In the first place, the monetisation strategy through paywalls and subscriptions is reportedly dominated by Facebook and Google, with about 70% of global ad revenues. This figure reduces creators’ take for placing ads through market power. Secondly and most importantly, the distribution and consumption pattern suffers from increasing fraud and scam rates, depriving publishers and creators of further funding. Reportedly, behavioural advertising channels using cookies are frustratingly becoming incomparable with the legal privacy demands of individuals and countries. Consequently, viewers now use ad-blocking tools for various reasons- ranging from aesthetic to performance and privacy. Every time a viewer makes a free viewing decision, they create a debt that will be paid by a paywall or by subscribing to premium content. Over the past few years, ad revenues have reduced, and publishers are coming up short even if they bank on visitor traffic. Paywalls and subscriptions are two entities designed to innovate in two directions; log impressive financial gains and discriminate against viewership using viewers’ paycheques. Over-indexing these objectives, so far, has presented a mixed record for viewers and publishers. On the one hand, publishers with a large audience base and quality content are successful with this model (Youtube, Facebook, The Wall Street Journal, and The Financial Times) while the success of paywalls for new publishers is low. It is hard to play the game of satisfaction more wholeheartedly when financial gains occupy the theme of discussion.

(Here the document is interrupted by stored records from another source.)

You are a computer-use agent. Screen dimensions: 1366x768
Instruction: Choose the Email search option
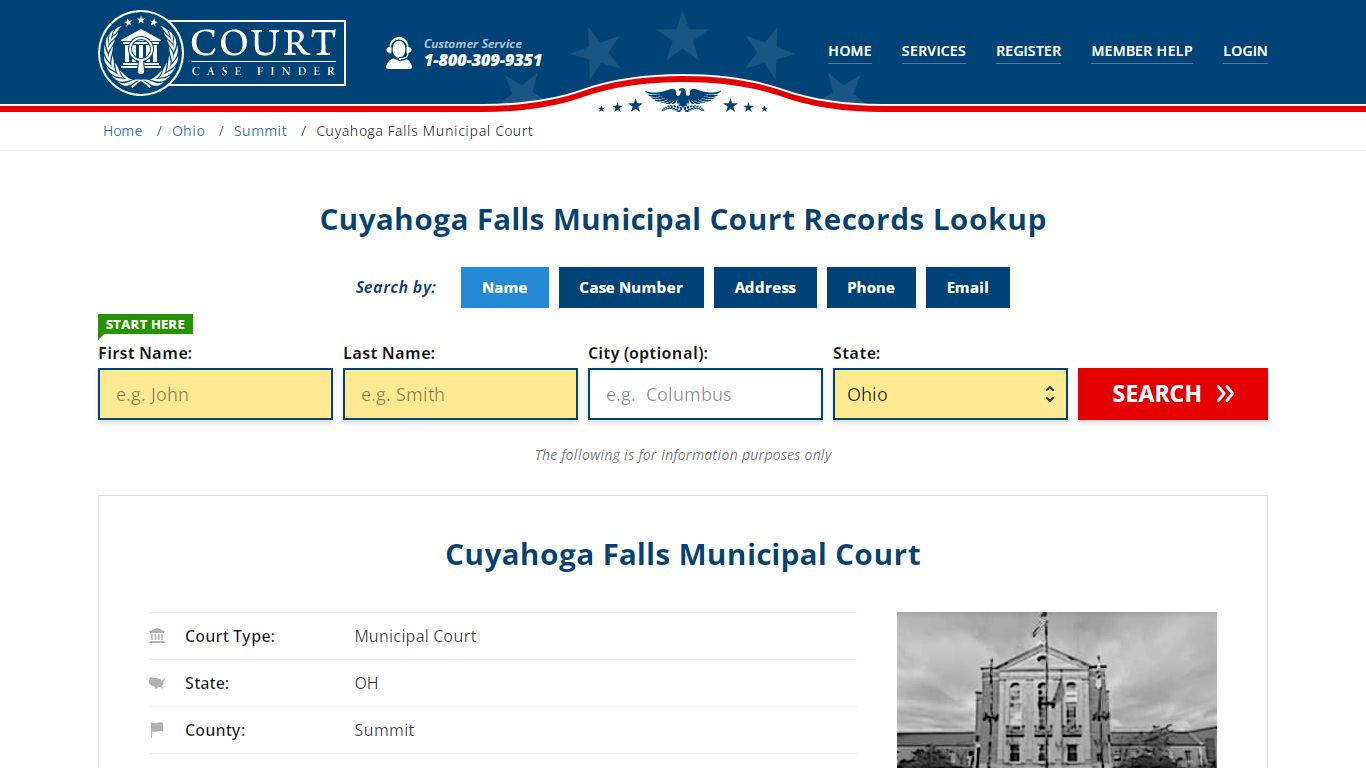click(967, 287)
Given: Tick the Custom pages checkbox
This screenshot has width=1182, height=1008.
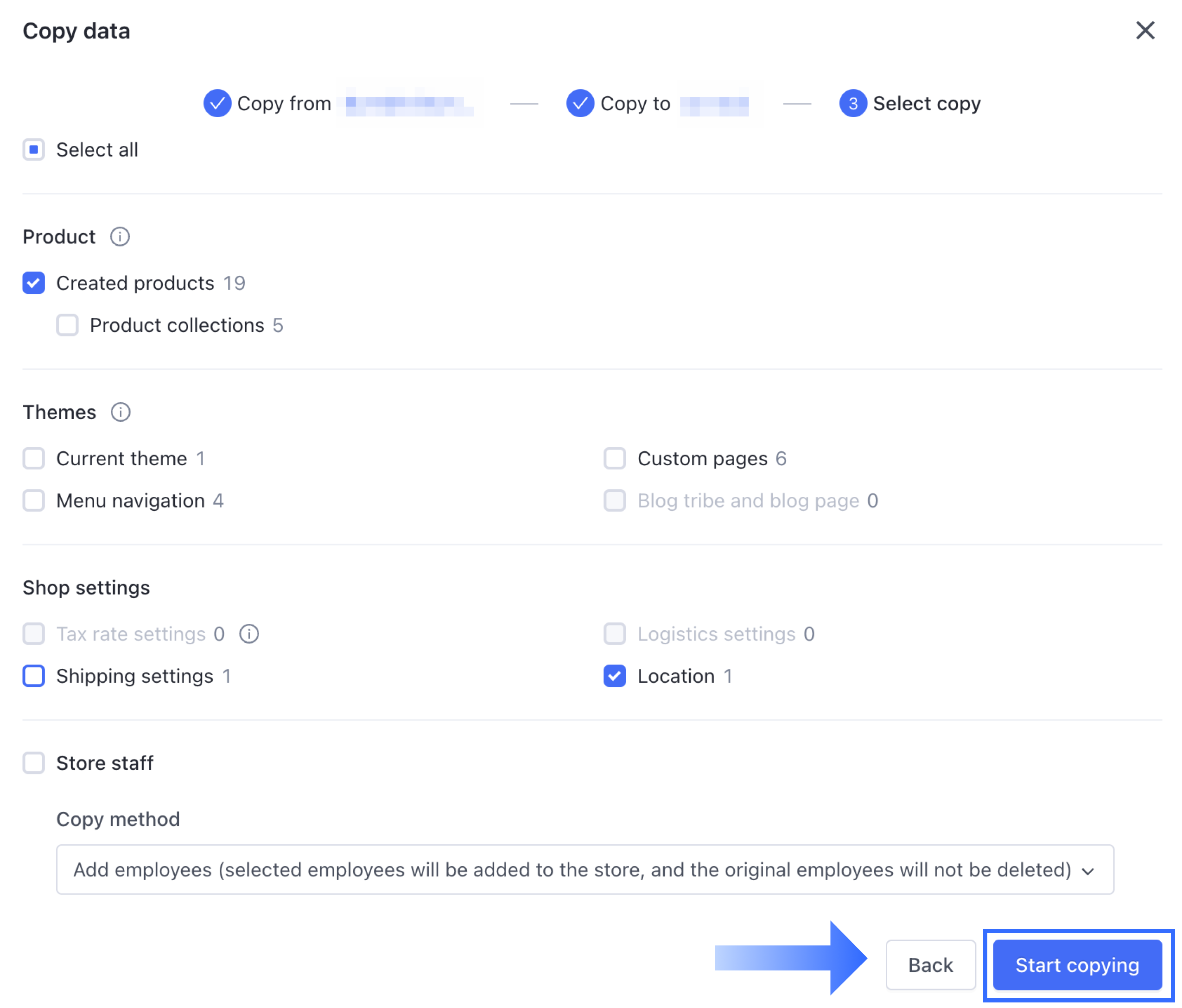Looking at the screenshot, I should pyautogui.click(x=615, y=459).
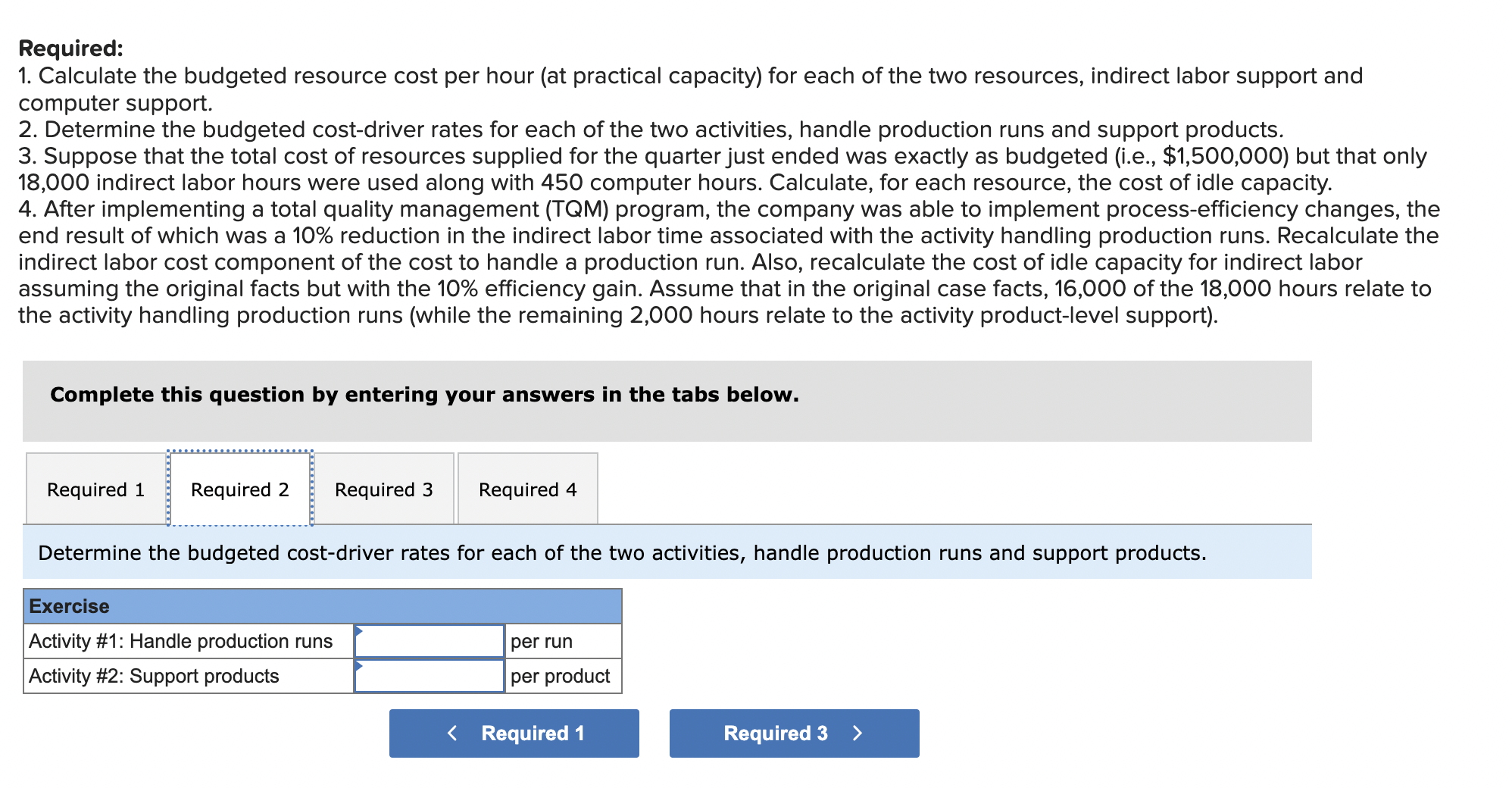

Nobody likes monthly charges for content they don’t watch. Especially for a subscription they’ve forgotten about entirely.
We all have first-hand experience of these flaws. The galvanising forces of combining engineering with management went into developing a decentralised live streaming platform -a truth reflected in EDGE as the video player for the web3 ecosystem. By mixing entertainment with excitement, the development of EDGE has been constructed with a green awareness of paywalls and subscriptions. Unlike any other player, the platform with its Watch2Earn functionality and decentralized CDN allows viewers to own an NFT of their favourite celebrities or publishers while being rewarded for their time. As we approach a world of multi-paywalls, EDGE promises to leverage blockchain to put power in the hands of the viewers. Imagine owning an NFT that unlocks access to gated Live shows? This is what EDGE does for its viewers — unlocking economic opportunities for live streamers and video content consumers. It sounds like a totally untrue promise, but it’s what EDGE represents and even more.
This incredible journey with both ad-supported and premium content begins with the viewer’s Crypto Wallet.